## The request
Can you recast the items as a Markdown table with the columns Row and Text, one row per line, starting at the first line of the items and stopping after the line that contains "Looking at the screenshot, I should [x=283, y=326]."? Skip blank lines.

## Exercise material
========================

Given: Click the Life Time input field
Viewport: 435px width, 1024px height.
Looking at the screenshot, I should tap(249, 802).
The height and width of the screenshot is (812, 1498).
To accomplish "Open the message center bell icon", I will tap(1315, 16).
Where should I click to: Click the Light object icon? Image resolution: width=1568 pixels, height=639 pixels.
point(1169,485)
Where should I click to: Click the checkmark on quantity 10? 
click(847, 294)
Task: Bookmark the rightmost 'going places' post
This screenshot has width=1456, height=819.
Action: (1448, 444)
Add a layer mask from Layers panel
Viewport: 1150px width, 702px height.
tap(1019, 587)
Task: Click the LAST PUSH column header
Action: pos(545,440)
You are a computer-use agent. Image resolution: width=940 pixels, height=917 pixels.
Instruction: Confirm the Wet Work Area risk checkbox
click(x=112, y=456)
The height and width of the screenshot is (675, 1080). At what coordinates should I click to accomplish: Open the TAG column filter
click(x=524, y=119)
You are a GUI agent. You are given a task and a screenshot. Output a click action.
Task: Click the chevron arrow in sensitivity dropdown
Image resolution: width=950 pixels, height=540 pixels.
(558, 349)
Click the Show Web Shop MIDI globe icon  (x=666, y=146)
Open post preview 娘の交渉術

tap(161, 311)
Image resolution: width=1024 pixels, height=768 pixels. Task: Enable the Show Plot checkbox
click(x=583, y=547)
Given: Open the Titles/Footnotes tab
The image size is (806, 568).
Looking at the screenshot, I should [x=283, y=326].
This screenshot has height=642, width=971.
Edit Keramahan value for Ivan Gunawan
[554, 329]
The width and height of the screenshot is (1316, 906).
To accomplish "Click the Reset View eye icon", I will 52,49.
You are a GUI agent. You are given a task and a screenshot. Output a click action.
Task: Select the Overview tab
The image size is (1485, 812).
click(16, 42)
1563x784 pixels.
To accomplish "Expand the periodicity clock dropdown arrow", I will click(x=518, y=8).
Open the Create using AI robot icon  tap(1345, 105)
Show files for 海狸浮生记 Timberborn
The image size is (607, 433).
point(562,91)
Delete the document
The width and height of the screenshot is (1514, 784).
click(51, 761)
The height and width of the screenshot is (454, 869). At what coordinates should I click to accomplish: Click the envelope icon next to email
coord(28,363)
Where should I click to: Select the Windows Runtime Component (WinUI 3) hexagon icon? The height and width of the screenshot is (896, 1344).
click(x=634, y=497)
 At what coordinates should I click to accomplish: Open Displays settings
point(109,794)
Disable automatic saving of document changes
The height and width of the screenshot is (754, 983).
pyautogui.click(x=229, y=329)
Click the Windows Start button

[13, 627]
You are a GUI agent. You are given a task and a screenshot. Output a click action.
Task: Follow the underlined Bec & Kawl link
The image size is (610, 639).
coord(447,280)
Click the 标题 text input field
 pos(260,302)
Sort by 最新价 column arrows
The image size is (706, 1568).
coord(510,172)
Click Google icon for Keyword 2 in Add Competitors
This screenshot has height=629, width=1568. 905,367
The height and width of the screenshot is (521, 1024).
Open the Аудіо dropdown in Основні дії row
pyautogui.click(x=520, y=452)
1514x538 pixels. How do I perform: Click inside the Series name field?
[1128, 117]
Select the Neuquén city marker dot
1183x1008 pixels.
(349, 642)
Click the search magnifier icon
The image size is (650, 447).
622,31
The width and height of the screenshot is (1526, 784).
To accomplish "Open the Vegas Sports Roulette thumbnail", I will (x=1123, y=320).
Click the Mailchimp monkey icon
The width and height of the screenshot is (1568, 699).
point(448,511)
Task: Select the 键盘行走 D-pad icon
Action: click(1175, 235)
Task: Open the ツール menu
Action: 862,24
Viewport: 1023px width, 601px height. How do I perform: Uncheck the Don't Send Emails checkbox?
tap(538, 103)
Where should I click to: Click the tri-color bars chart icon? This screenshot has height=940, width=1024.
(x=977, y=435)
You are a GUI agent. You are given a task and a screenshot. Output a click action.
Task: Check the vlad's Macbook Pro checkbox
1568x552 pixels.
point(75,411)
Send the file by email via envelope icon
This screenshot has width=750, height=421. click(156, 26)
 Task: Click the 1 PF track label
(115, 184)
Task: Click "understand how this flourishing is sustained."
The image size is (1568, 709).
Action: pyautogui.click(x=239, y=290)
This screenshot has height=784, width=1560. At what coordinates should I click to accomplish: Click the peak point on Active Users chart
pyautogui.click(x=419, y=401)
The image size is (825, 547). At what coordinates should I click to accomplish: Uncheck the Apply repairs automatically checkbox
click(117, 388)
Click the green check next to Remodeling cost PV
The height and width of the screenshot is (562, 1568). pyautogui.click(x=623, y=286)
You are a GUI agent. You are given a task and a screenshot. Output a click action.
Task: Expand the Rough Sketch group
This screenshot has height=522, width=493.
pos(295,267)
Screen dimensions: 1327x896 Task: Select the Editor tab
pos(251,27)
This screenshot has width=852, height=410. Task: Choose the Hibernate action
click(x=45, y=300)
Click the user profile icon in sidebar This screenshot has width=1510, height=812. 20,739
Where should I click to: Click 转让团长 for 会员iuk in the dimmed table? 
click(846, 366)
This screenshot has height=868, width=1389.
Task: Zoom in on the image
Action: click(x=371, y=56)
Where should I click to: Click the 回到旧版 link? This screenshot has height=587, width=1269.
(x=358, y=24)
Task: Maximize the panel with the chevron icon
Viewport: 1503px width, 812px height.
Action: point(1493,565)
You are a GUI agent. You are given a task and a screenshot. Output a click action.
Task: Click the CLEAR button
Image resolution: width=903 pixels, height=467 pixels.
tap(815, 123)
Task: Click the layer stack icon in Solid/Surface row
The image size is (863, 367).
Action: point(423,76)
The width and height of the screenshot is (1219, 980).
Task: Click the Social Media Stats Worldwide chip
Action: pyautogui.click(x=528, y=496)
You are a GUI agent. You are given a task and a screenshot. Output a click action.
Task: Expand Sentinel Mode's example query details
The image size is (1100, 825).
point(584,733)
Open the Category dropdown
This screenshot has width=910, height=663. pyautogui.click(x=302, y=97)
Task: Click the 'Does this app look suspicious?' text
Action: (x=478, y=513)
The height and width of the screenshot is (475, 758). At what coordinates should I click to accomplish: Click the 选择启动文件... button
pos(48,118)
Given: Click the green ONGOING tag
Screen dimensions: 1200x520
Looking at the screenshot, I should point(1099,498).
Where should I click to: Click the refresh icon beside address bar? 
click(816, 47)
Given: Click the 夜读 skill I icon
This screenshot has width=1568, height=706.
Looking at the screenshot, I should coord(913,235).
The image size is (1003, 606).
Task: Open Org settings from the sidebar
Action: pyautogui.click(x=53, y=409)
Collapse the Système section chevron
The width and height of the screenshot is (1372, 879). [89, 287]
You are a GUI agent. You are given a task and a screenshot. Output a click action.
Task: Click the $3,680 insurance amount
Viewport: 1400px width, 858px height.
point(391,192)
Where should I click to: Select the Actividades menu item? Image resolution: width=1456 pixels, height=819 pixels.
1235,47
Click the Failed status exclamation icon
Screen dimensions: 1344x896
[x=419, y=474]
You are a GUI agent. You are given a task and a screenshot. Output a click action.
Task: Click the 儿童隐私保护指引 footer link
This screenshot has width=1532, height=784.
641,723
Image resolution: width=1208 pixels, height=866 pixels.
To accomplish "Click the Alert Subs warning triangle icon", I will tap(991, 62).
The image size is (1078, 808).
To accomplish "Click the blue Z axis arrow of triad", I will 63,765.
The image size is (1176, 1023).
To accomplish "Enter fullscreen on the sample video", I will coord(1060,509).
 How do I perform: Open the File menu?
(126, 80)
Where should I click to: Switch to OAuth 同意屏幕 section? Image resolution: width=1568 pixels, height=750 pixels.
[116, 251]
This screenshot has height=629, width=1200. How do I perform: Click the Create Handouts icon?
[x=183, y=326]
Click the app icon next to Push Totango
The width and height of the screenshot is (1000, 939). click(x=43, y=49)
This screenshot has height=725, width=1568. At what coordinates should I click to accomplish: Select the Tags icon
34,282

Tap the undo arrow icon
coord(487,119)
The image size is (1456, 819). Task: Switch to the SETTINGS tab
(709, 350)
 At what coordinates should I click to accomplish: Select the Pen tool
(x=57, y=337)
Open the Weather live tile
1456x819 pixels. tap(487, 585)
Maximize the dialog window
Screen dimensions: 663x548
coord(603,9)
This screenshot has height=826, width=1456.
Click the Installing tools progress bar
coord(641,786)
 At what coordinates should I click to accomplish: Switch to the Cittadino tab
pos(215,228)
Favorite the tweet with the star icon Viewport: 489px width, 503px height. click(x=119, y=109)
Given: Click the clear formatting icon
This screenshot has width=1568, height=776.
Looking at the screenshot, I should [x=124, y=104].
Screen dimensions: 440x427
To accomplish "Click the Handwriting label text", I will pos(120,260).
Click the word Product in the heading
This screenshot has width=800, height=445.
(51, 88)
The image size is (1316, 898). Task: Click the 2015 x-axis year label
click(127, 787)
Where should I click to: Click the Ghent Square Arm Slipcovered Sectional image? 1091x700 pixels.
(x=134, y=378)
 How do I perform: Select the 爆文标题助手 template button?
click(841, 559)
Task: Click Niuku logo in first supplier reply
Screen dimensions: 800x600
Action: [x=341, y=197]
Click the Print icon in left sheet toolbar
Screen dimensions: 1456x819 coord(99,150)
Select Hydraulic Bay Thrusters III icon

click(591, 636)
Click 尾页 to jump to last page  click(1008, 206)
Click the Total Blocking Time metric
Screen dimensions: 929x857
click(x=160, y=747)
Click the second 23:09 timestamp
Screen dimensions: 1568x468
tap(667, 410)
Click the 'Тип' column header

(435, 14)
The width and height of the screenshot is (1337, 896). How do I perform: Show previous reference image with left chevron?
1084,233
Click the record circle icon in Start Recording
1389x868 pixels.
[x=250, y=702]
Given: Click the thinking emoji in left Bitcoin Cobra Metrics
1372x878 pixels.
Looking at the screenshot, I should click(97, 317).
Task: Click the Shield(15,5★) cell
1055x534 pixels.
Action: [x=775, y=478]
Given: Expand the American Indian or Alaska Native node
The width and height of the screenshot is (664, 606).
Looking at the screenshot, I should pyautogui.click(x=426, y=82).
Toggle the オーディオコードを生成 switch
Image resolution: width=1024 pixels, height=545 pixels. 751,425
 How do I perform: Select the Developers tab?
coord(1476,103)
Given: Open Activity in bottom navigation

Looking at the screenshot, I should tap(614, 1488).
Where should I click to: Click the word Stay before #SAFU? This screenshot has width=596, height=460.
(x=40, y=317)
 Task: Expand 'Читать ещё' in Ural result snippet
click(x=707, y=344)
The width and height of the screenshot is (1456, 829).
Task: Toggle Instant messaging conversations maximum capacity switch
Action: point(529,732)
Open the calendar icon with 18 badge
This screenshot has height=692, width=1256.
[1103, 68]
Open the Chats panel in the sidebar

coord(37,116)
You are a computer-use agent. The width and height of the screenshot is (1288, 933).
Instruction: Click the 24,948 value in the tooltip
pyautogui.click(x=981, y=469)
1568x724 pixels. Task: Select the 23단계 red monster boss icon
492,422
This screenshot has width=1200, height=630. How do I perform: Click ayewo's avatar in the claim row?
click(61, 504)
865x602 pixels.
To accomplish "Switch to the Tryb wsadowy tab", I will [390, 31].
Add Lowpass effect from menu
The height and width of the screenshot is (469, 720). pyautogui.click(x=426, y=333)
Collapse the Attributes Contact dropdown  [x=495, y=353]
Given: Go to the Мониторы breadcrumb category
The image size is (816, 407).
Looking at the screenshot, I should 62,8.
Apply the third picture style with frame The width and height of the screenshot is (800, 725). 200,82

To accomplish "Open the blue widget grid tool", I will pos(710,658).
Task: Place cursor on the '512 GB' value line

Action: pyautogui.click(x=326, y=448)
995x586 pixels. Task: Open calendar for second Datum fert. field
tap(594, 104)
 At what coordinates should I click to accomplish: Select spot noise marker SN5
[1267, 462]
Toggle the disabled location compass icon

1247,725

========================

## Result of the task
| Row | Text |
|---|---|
| 1 | Given: Click the Life Time input field |
| 2 | Viewport: 435px width, 1024px height. |
| 3 | Looking at the screenshot, I should tap(249, 802). |
| 4 | The height and width of the screenshot is (812, 1498). |
| 5 | To accomplish "Open the message center bell icon", I will tap(1315, 16). |
| 6 | Where should I click to: Click the Light object icon? Image resolution: width=1568 pixels, height=639 pixels. |
| 7 | point(1169,485) |
| 8 | Where should I click to: Click the checkmark on quantity 10?  |
| 9 | click(847, 294) |
| 10 | Task: Bookmark the rightmost 'going places' post |
| 11 | This screenshot has width=1456, height=819. |
| 12 | Action: (1448, 444) |
| 13 | Add a layer mask from Layers panel |
| 14 | Viewport: 1150px width, 702px height. |
| 15 | tap(1019, 587) |
| 16 | Task: Click the LAST PUSH column header |
| 17 | Action: pos(545,440) |
| 18 | You are a computer-use agent. Image resolution: width=940 pixels, height=917 pixels. |
| 19 | Instruction: Confirm the Wet Work Area risk checkbox |
| 20 | click(x=112, y=456) |
| 21 | The height and width of the screenshot is (675, 1080). At what coordinates should I click to accomplish: Open the TAG column filter |
| 22 | click(x=524, y=119) |
| 23 | You are a GUI agent. You are given a task and a screenshot. Output a click action. |
| 24 | Task: Click the chevron arrow in sensitivity dropdown |
| 25 | Image resolution: width=950 pixels, height=540 pixels. |
| 26 | (558, 349) |
| 27 | Click the Show Web Shop MIDI globe icon  (x=666, y=146) |
| 28 | Open post preview 娘の交渉術 |
| 29 | tap(161, 311) |
| 30 | Image resolution: width=1024 pixels, height=768 pixels. Task: Enable the Show Plot checkbox |
| 31 | click(x=583, y=547) |
| 32 | Given: Open the Titles/Footnotes tab |
| 33 | The image size is (806, 568). |
| 34 | Looking at the screenshot, I should [x=283, y=326]. |